El manuscrito no es el ológrafo, sino una copia realizada en el siglo XIV, probablemente en su segunda mitad. El traslado pudo haberse efectuado con el original delante, si bien nada autoriza a garantizarlo, pues podría tratarse de un eslabón más de un cadena sucesiva de copias. El texto se inicia con los famosos versos “De los sos ojos tan fuertemientre lorando”, a los que tal vez precedían otros, ya que falta un folio al comienzo del manuscrito. Otros tres -dos en el interior del Cantar y uno al final- completan esta pérdida, por lo que los 3730 versos que tiene en la actualidad podrían ascender hasta cerca de los 3900. Está escrito sobre pergamino grueso, con letra gótica y de manera continua, es decir, sin separaciones entre series de versos que poseen la misma rima. Algunas palabras se leen con dificultad debido al paso del tiempo y al uso de reactivos por parte de sus editores, aunque, por lo general, la escritura del copista, de trazo marrón-rojizo, es bastante clara y no ofrece grandes problemas para su entendimiento.

En el explicit del poema aparece un nombre que revela la posible identidad de su ejecutor: “Per Abbat le escrivió en el mes de mayo”, palabras que señalan al copista, según parecen delatar todos los indicios, aunque uno no pueda dejar de hacerse también esta intrigante pregunta: ¿será su autor?

El CID EN LA PRIMERA CRÓNICA GENERAL

Así relata la Primera Crónica General, redactada con los materiales compilados por el rey Alfonso X el Sabio y sus colaboradores, las razones que impulsaron al rey Alfonso VI para desterrar a Rodrigo Díaz de Vivar. Se observa perfectamente cómo la “grand envidia” que hacia él sentían sus enemigos es destacada aquí para acusar al Cid y provocar la ira regia. El quebrantamiento de las paces a las que alude el texto no son otras que las treguas que el rey Alfonso VI había firmado con el reino moro de Toledo, que, a la postre, él mismo conquistaría en el 1085, unos cuatro años después de haber desterrado al Cid. El Cantar no recoge esta secuencia, sino que se inicia con la salida de Rodrigo Díaz y sus mesnadas del pueblo de Vivar, camino de Burgos para, al cabo de unos días, atravesar las fronteras del reino. Las palabras del Cid en uno de los primeros versos del poema recuerdan estas rencillas de la Corte: “¡Esto me an buelto mios enemigos malos!” Quizá el primer folio que falta en el Cantar contuviera esta escena referida por la crónica.

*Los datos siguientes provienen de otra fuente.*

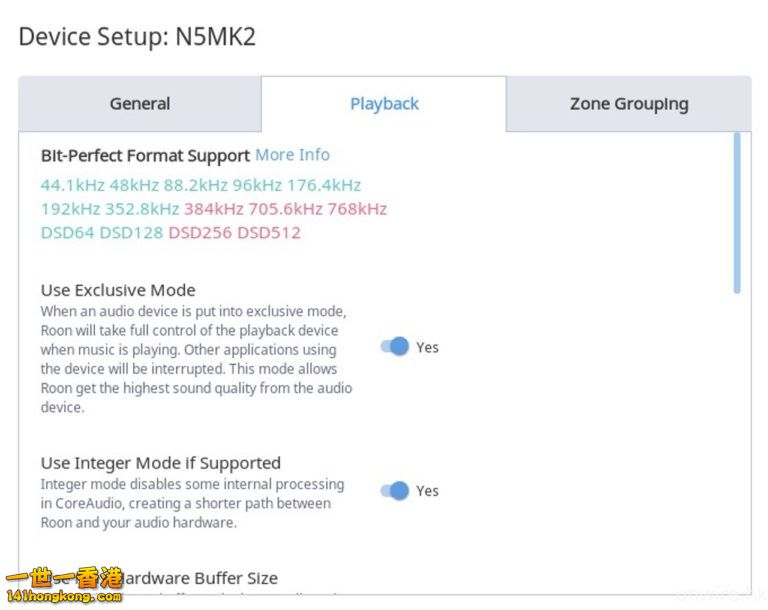
Task: Click the DSD64 format label
Action: [x=67, y=233]
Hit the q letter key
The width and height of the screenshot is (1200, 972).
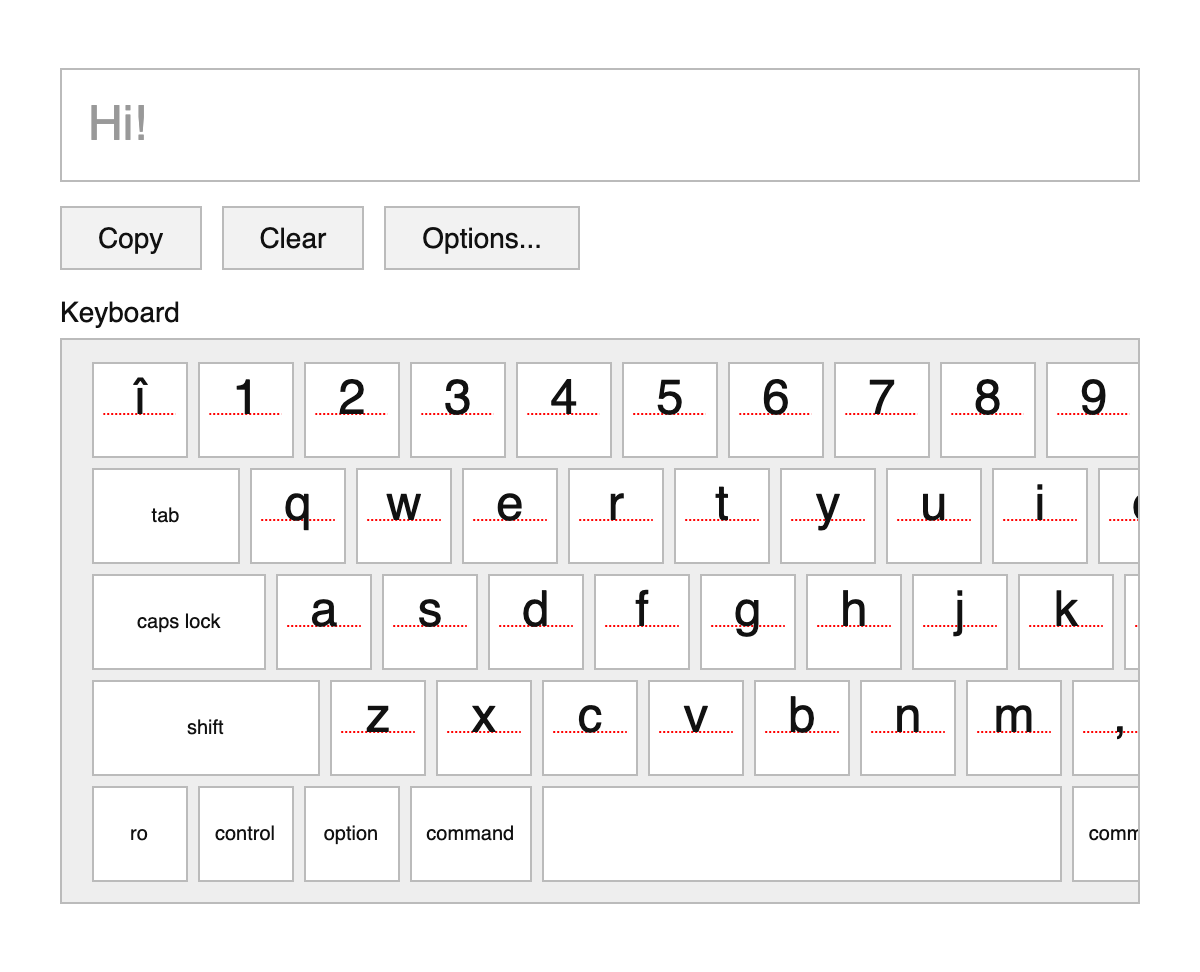coord(297,515)
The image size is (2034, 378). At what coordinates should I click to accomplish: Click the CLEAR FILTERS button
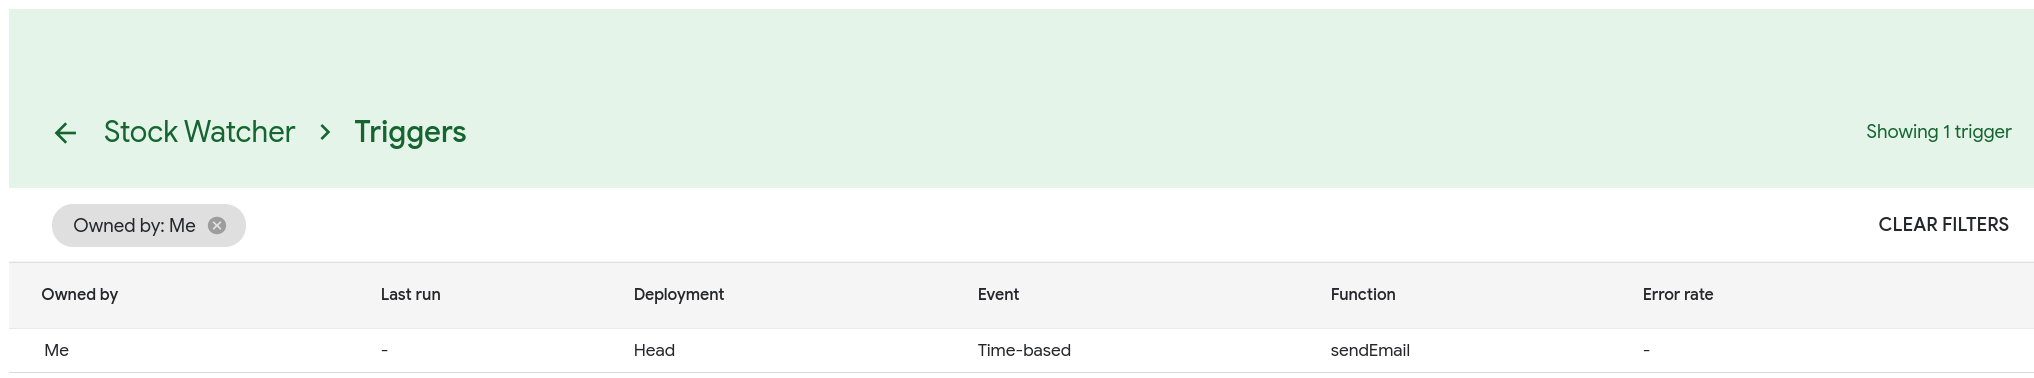[1943, 225]
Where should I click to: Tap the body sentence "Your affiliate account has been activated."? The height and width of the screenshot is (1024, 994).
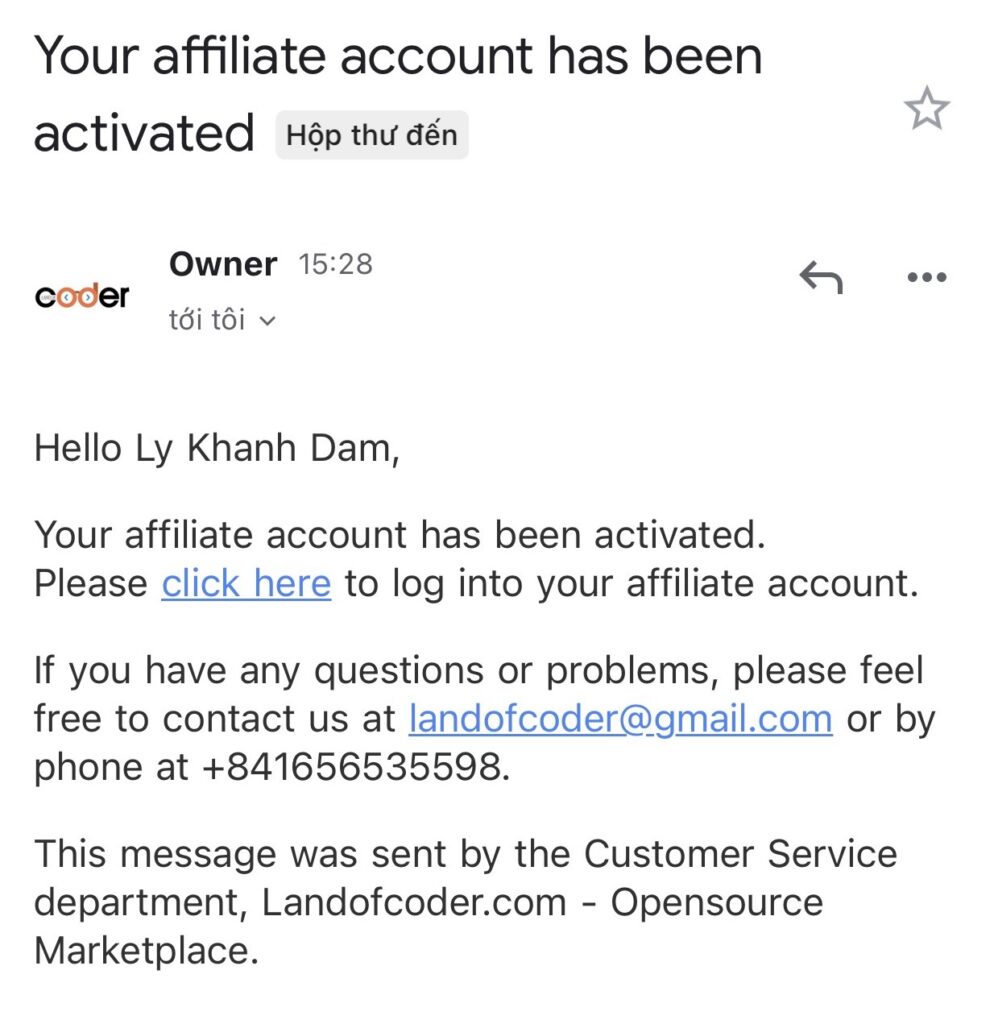[400, 535]
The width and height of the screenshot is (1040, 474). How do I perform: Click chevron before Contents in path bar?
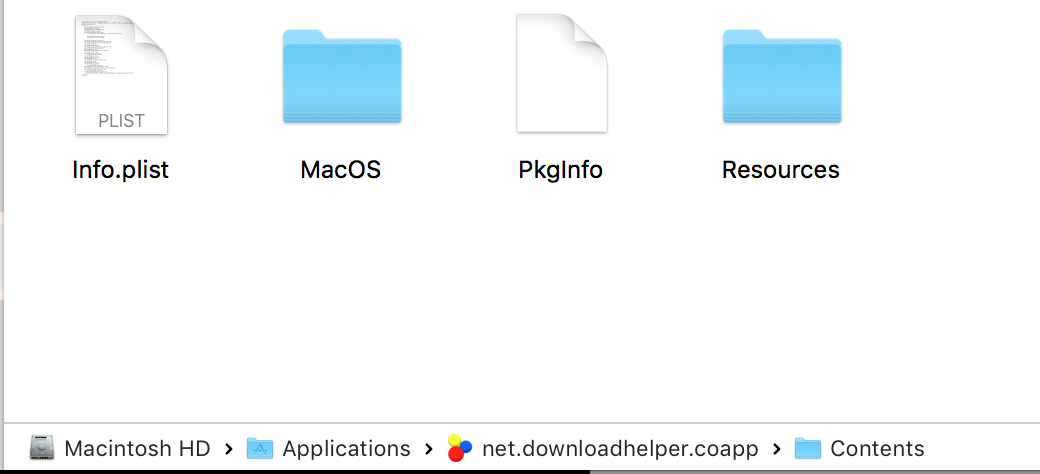point(777,449)
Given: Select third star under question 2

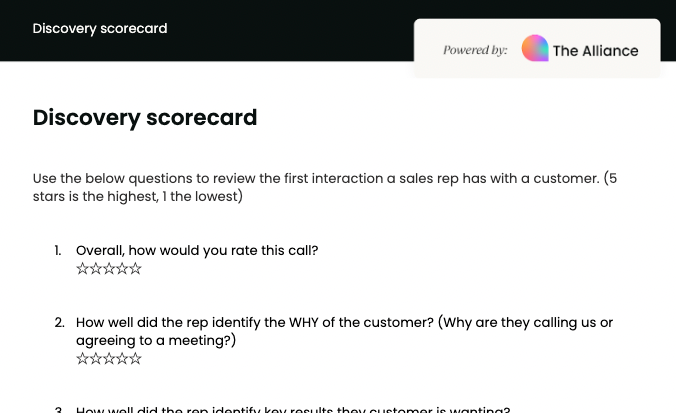Looking at the screenshot, I should 109,359.
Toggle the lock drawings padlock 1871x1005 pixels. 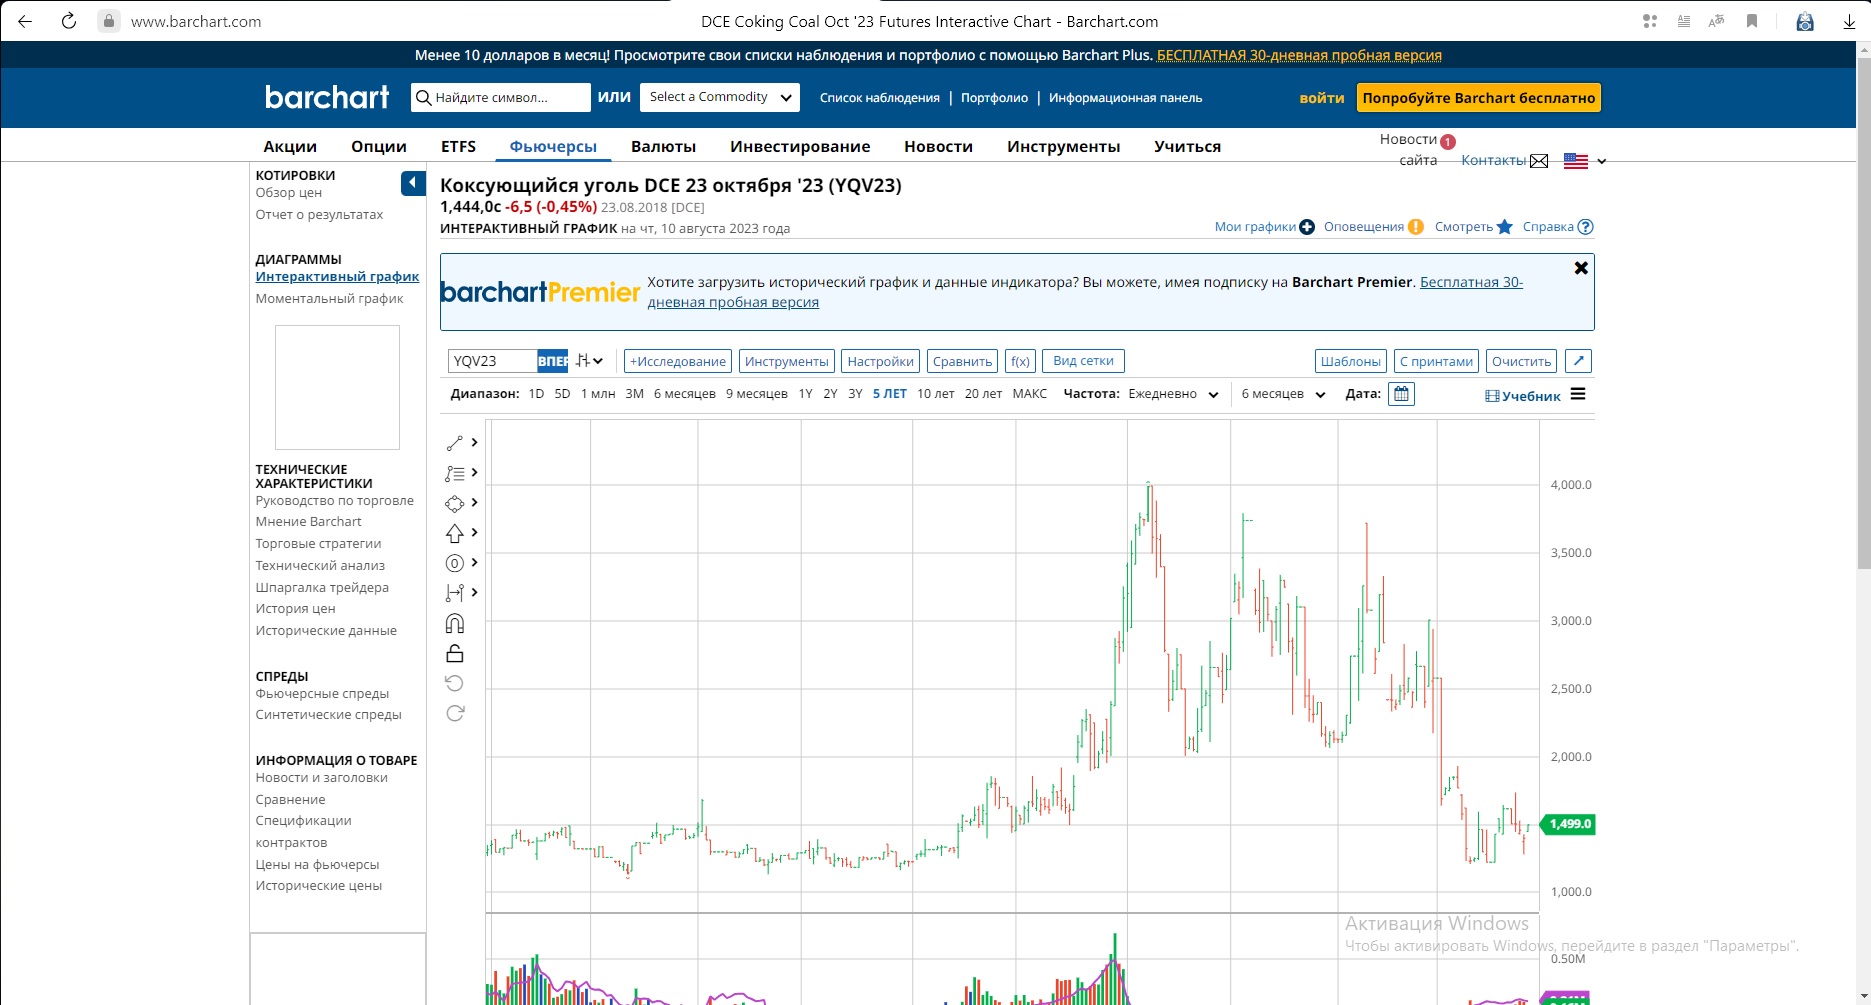coord(455,654)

Quando esto sopo el rey don Alffonso, pesol mucho; et los ricos omnes que eran con ell, aviendo muy grand envidia al Çid, trabaiaronse de mezclarle otra vez con el rey don Alffonso, et dixierole: “señor, Roy Diaz que crebanto las pazes que nos aviedes firmadas con los moros, non lo fizo por al sinon por que matassen a vos et a nos”. El rey fue muy yrado por esta razón contral Çid, et crovoles quanto dizien, ca non le querie bien el rey por la yura quel tomara en Burgos sobre razón de la muerte del rey don Sancho, como avemos ya dicho; et envio luego sus cartas al Çid quel saliesse del regno. Roy Diaz quando ovo leydas las cartas, fue muy triste con aquellas nuevas et pesol muy de coraçon; pero non quiso y al fazer, ca non avie de plazo mas de nueve dias en que saliesse del regno.